Un bémol, toutefois, sur sa partition : les contraintes budgétaires des hôpitaux s’accroissent. En octobre 2017, Agnès Buzyn, ministre de la santé, a estimé que 1 milliard d’économies pourrait être fait. Le directeur est bien aussi un chasseur de coûts, un régulateur des dépenses des équipes soignantes. « Nous sommes au milieu d’injonctions paradoxales, reconnaît Nathalie Robin Sanchez. On doit faire mieux avec moins. Il y a parfois un décalage entre les décisions que l’on doit porter et la réalité de la vie des services. »

« Faire avancer un hôpital, c’est créer des partenariats entre les établissements, travailler avec les médecins de ville, les établissements médico-sociaux, les collectivités territoriales »
Céline Robert-Wasmer, directrice adjointe du centre hospitalier Sainte-Anne, à Paris

Entre le marteau de la décision politique et l’enclume de la mission de continuité des soins, au directeur d’amortir le choc. Les futurs patrons des hôpitaux sont conscients de la difficulté de leur mission. « Les marges de manœuvre sont ténues, reconnaît Gaëlle Feukeu, élève directrice au centre hospitalier de Compiègne-Noyon. C’est dans ce contexte de contrainte qu’il faut faire preuve d’imagination, de créativité. Nous devons fédérer les énergies. » Cette prise avec la réalité, les élèves directeurs ne l’acquièrent pas entre les murs de l’école rennaise, mais sur le terrain, au contact de leurs aînés.

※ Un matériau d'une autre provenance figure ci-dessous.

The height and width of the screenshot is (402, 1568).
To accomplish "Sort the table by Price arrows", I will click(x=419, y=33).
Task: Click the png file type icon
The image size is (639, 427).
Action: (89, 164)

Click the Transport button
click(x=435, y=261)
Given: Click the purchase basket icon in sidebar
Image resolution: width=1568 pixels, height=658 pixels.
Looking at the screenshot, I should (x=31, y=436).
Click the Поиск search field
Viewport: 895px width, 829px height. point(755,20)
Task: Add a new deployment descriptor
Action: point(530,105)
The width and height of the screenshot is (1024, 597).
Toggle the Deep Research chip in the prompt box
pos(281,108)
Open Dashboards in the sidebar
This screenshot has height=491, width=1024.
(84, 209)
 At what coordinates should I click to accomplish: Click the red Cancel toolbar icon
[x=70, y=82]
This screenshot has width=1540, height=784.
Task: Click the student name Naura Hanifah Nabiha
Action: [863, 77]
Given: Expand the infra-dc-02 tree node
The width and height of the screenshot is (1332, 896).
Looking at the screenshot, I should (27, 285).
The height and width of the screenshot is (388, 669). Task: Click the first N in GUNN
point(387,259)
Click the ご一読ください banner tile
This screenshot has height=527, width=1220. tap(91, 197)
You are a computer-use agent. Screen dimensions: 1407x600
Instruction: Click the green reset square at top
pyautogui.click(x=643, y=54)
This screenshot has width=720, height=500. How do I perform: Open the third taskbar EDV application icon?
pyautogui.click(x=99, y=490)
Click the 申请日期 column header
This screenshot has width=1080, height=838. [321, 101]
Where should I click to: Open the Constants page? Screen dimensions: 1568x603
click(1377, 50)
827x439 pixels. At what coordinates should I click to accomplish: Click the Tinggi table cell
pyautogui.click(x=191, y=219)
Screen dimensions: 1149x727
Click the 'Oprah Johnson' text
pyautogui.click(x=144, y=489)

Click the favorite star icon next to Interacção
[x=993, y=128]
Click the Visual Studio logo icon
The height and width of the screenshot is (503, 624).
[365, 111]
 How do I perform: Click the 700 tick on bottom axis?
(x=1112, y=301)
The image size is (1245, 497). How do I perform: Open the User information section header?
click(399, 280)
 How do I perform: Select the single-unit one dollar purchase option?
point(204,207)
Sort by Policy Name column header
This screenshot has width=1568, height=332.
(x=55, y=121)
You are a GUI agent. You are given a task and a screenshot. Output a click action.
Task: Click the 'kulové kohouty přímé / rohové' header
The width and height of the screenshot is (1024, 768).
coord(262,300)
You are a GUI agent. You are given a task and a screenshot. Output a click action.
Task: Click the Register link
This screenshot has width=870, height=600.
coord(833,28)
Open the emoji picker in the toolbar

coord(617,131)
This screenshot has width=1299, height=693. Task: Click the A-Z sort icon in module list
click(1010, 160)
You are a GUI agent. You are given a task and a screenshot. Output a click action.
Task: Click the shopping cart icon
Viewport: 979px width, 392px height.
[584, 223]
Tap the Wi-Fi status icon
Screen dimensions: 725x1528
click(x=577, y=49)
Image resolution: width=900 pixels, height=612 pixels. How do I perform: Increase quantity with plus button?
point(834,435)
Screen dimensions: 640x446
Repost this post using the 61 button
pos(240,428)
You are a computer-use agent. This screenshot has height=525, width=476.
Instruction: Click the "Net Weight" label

« Faire avancer un hôpital, ce n’est pas seulement gérer l’existant. C’est créer des partenariats entre les établissements, travailler avec les médecins de ville, les établissements médico-sociaux, les collectivités territoriales. C’est décloisonner des organisations humaines qui n’ont pas l’habitude de travailler ensemble, explique Céline Robert-Wasmer, directrice adjointe du centre hospitalier Sainte-Anne, à Paris. Et cela dans un but : améliorer la qualité des soins apportés aux patients. L’aspect financier pousse à optimiser les organisations. »

La formation sur le terrain, les élèves l’acquièrent à travers un stage de près d’une année, qu’ils suivent au long de leurs deux ans d’apprentissage. Une durée insuffisante, jugent plusieurs enseignants, qui travaillent à une reconfiguration de la formation pour privilégier l’alternance, avec deux semaines à l’école suivies de deux mois en établissement et, en fin de cursus, une période de spécialisation, dernier galop d’essai avant d’intégrer un centre de santé avec le titre de directeur. La réforme pourrait être mise en place dès la rentrée de janvier 2019, si les représentants du monde hospitalier donnent leur feu vert.